Jammer genoeg stellen volwassenen vaak te weinig die waarom-vragen aan zichzelf. Wij allemaal vragen ons vaak te weinig af: waarom doe ik eigenlijk, of waarom doe ik het zo? Waarom reageer ik zus of zo op dingen en gebeurtenissen? Waarom vind ik dat dit wel kan en dat niet? Wij allemaal zijn vaak te veel onder gestoft onder de stof van sleur en gewenning, of we waaien met alle winden mee. Waarom doen we veel dingen? Omdat we dat nu eenmaal zo gewend zijn. Of omdat iedereen dat nu eenmaal doet.
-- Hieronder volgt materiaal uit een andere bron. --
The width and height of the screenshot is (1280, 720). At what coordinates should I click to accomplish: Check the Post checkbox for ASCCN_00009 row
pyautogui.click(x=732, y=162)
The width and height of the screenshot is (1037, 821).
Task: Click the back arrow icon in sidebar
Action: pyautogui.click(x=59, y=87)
We zijn nooit te oud om te leren, wordt wel gezegd. En toch zo gauw we een klein beetje volwassen menen te zijn, denken we al snel dat we genoeg weten en gaan we te weinig op zoek naar een beter verstaan van alles wat ons leven raakt.
En als je dan hier vraagt: waarom? Waarom zoeken we niet verder, dan is wellicht vaak het antwoord: omdat dat zoeken ons onzeker maakt, of dat we eigenlijk een beet,je bang zijn voor de antwoorden: dat we n.l. onze opvattingen zouden moeten bijstellen en onze leefwijze zouden moeten veranderen. Gewoon doen wat je gewend bent, is veel gemakkelijker. Of we zeggen: vraag maar niet naar het waarom, want daar is toch geen antwoord op. En inderdaad er zijn veel vragen waar geen antwoord voor bestaat, tenminste geen antwoord dat ons bevredigt.
Ik denk dan aan vragen als: waarom is er kwaad in de wereld? Waarom is er oorlog en geweld, armoede en honger? Waarom maken mensen elkaar het leven zuur? Of ook; waarom is er kwaad in mijn eigen leven? Waarom wordt ik getroffen door ziekte, door verdriet, door tegenvallers? Of ook: zoals in de eerste lezing van vandaag: Waarom doet God mij dat aan? Waarom laat Hij dat toe? Waarom doet Hij er niets aan?
Je verdiepen in dat soort vragen is heel frustrerend. Soms kun je iets van een antwoord geven, in het vage, in het algemene: de hebzucht, de machtszucht van de mensen is de oorzaak van alle kwaad. Soms kun je misschien zeggen: het is zijn of hun schuld, of: het is mijn eigen schuld. Maar meestal hebben we geen antwoord op het waarom.
En dan zijn we wel eens geneigd om God dan maar de schuld te geven: Waarom? Waar heb ik dit aan verdiend? Maar als we geen antwoord weten, is het niet eerlijk om God dan maar de schuld te geven. Nu kun je zonder meer zeggen: met dat soort vragen moet je je niet bezig houden, je kunt er toch geen kant mee uit? Maar is dat niet een beet,je struisvogelpolitiek, je kop in het zand steken, alles maar zijn beloop laten gaan, en niet willen kijken?
Ik denk dat het voor ons eigen welzijn is als we de moed opbrengen om toch die onzekere materie te bevragen, misschien niet zozeer met de vraag waarom, maar veel meer met vragen als: wat kunnen we eraan doen? Hoe kunnen we kwaad voorkomen, of dragelijk maken? Het gaat erom dat we ons niet bij voorbaat neerleggen onzekere feiten, maar dat we het geloof en de hoop bewaren dat er toch iets aan te doen valt. En een klein beetje geloof in de toekomst, kan wonderen doen.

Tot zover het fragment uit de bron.